Es ist das Ende einer Epoche. Armstrong ist am 4. Juli ausgezogen, um die „Große Schleife“ ein achtes Mal zu gewinnen. Doch der 13. Start in Frankreich scheint so gar nicht vom Glück verfolgt.
Morzine. Mitten im spanischen WM-Freudentaumel fand die Sportzeitung „Marca“ Zeit, sich der Tour de France zu widmen.
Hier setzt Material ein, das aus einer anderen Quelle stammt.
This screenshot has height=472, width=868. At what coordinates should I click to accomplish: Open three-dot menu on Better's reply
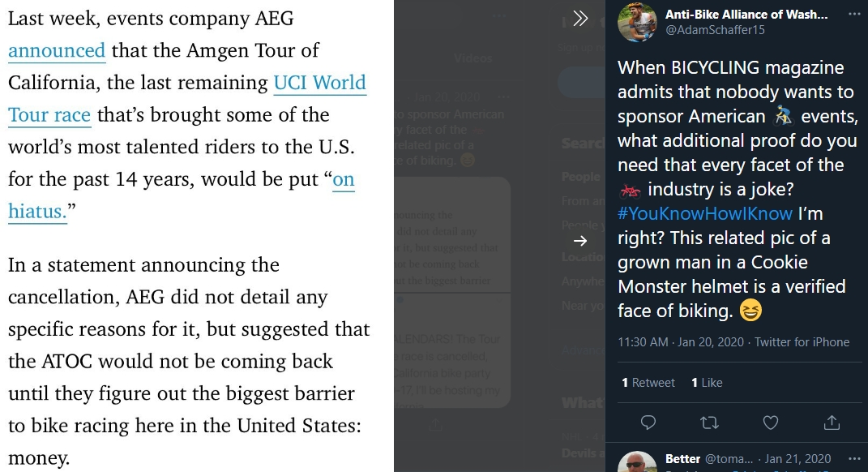click(854, 459)
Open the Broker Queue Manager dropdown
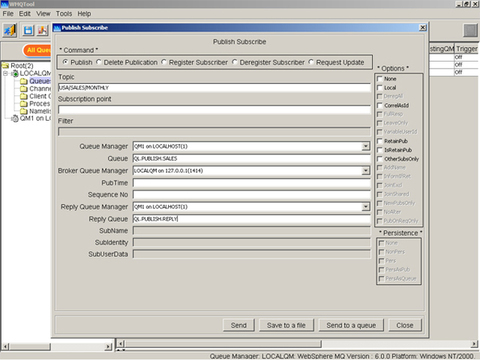This screenshot has height=360, width=480. pos(366,171)
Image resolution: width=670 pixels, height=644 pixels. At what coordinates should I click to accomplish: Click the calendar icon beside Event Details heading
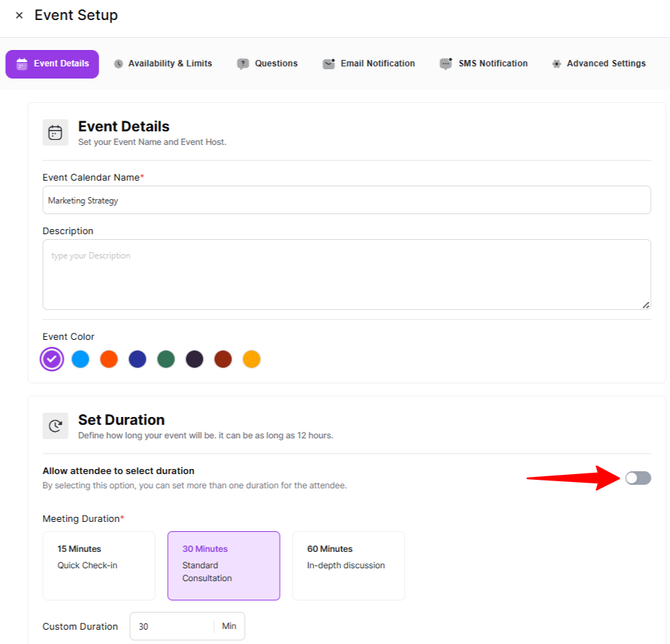point(55,133)
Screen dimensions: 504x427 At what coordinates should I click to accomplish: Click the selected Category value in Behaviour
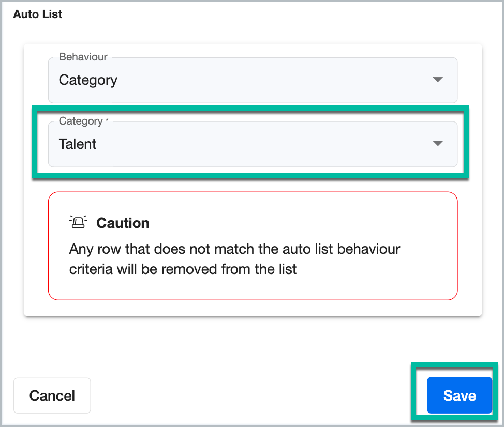88,80
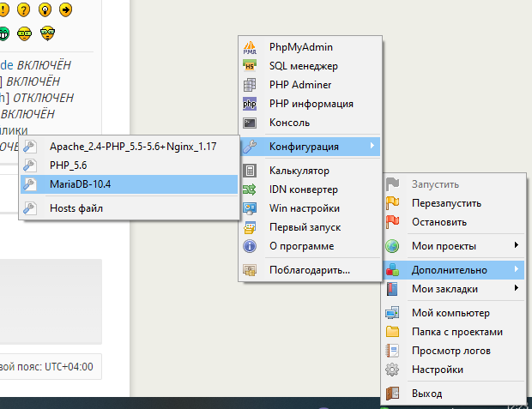
Task: Open the Hosts файл entry
Action: [x=77, y=208]
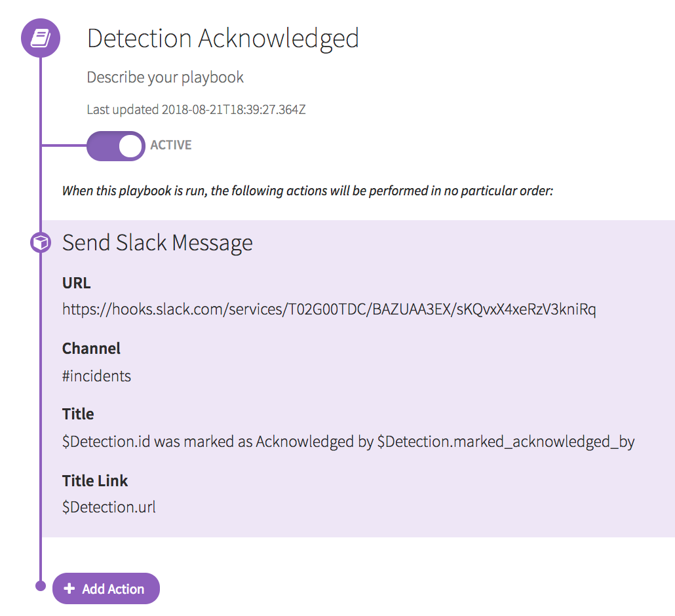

Das alleine ist Beweis genug für den Stellenwert, den das Ergebnis der achten Etappe der Frankreich-Rundfahrt in der Radsport-Geschichte einnimmt. „Das war Armstrongs Begräbnis“ – mit diesen Worten bedachte die „Marca“ den Absturz des siebenfachen Gewinners der Tour de France auf der achten Etappe am Sonntag.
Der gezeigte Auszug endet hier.